Critics Page
Pious Disfiguration

A small gold-ground panel painting has been brought out of storage and placed upon an easel for my viewing in a curatorial office at the Metropolitan Museum of Art. In this provisional display, at a temporal, geographical, and phenomenological remove from the original display setting (very likely the high altar of the Florentine Cathedral), this painting stimulates reflections about the historical spiritual imagination.
Attributed to the 14th-century artist Bernardo Daddi, the panel presents a clear dioramatic scene of the corporeal torture of third-century martyr St. Reparata, one of the patron saints of Florence and the saint to whom the Florentine Cathedral was then dedicated. Reparata, bared above the waist and bound to a stake, stands stoically, casting her eyes with loving trust upon Christ who appears in the heavens in the upper right. The saint is oblivious to the torture to which she is subjected—the burning of her right breast with a rectangular plate of fire-heated iron. To either side of the saint, fires are stoked and iron heated by laborers carrying out the orders of the Roman Emperor Decius positioned in an open loggia above. Decius communicates to a member of his guard, authorizing the grisly torment, extending his arm out toward the saint, while other members of the imperial guard stand by below.
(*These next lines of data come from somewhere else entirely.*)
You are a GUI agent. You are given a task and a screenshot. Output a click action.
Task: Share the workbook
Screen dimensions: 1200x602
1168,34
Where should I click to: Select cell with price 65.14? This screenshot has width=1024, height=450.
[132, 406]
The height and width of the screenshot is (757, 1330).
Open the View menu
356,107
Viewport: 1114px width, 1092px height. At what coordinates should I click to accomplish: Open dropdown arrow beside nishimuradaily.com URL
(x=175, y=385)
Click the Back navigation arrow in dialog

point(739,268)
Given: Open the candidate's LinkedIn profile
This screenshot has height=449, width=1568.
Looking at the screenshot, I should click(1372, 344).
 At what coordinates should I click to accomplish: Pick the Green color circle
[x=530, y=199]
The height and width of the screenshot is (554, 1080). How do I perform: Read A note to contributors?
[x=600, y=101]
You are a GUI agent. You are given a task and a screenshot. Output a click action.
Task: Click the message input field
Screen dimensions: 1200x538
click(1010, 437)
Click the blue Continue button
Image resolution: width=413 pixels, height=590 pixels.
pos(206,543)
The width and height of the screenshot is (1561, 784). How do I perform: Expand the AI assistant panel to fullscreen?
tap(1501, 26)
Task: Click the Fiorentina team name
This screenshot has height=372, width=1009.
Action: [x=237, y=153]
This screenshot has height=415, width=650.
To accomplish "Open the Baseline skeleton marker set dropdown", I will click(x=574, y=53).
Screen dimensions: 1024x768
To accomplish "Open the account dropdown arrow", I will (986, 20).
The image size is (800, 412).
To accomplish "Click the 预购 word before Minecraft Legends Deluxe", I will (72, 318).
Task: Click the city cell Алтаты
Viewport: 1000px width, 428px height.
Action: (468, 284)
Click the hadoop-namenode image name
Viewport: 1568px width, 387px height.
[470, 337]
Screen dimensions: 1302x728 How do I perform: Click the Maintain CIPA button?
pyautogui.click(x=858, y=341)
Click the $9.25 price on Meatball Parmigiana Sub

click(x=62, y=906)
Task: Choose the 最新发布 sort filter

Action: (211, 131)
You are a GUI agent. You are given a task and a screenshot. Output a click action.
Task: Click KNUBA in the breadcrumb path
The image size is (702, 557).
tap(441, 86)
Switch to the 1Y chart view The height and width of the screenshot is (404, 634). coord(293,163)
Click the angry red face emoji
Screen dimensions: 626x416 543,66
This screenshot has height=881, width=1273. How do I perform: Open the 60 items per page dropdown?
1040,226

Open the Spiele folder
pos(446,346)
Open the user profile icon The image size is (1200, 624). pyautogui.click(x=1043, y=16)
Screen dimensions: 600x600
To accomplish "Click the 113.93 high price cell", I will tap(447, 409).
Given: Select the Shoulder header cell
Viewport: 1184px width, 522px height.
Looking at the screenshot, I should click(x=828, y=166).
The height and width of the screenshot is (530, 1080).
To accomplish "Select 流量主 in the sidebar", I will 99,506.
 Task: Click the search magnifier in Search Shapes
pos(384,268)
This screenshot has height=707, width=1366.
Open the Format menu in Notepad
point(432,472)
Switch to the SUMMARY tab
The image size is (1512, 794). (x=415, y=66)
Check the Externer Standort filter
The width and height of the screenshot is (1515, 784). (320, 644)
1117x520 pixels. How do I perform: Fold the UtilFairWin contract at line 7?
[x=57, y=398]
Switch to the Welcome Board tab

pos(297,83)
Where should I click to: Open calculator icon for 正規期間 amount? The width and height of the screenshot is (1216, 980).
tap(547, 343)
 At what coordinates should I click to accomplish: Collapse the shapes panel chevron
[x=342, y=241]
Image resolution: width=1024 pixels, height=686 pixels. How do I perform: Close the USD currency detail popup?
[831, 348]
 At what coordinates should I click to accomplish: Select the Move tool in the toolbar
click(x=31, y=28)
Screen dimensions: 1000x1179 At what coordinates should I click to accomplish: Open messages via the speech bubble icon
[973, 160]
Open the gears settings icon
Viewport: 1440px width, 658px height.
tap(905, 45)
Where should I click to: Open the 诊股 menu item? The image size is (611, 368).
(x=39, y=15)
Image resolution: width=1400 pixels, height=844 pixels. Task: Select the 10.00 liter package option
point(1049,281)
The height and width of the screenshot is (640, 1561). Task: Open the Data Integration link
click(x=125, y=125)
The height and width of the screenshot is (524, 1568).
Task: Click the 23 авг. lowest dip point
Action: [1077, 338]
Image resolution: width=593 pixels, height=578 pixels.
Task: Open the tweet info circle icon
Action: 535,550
The Met owns three of the panels that once made up the narrative predella at the base of the altarpiece representing St. Reparata’s torment and martyrdom. This particular panel has evidently been deemed too damaged, too unsightly to merit display in the galleries, in spite of the appeal of Daddi, a follower of Giotto, as an accomplished painter of religious subjects and a supreme storyteller. For someone (or more than one person), not too long after this painting was made, I would argue, took a sharp implement in hand and disfigured the antagonists of the early Christian heroine. The emperor, all three torturers, and the armed guardsmen have been defaced. They have lost the integrity of their painted faces by means of repetitive frenzied slashes and gouges that cut through the paint and gesso layers of the panel. The face in 14th-century Italian painting was a critical locus of expressive and communicative features, of vital sensory organs (eyes, mouth, nose, ears), and of human individuation. These scratched markings visually dehumanize and de-animate the figures, effecting a kind of representational un-making.
There is a second order of disfiguration, a contrapuntal intervention, that required more precise and careful handiwork on the part of the panel scratcher(s). Neat, deep lines cleanly sever the feet of all three men directly involved in the burning of Reparata’s saintly flesh (fig. 5). These dismembering cuts are significant. They inform us that these acts of scratching operated as a form of retributive justice and punishment against the historical individuals who participated in the saint’s torture, people who would have been understood in the 14th century to be “living” their afterlives in the subterranean regions of Hell. Their bodies here have been punished by a hyperbolic heaping of corporeal punishments that were meted out in the Florentine criminal justice system for a range of proscribed acts at the time—decapitation, and the loss of eyes, ears, feet, and hands.

This kind of intentional scratching is, in fact, notably present in panel paintings, particularly in scenes of saintly torment and martyrdom, including works that hang in museum galleries rather than on storage screens. Painting conservators are tasked with concealing such participatory markings (usually described as “vandalism” in conservation reports) in order to make the panel paintings saleable for the market or exhibition-worthy in museum contexts. Close looking, however, rewards the modern-day viewer with insight into an earlier historical form of interactive embodied spiritual engagement with visual art. Scratching interventions made by late medieval and early modern beholders on altarpieces displayed in churches were evidently a licit manifestation of Christian piety and an opportunity for expressing devotional agency.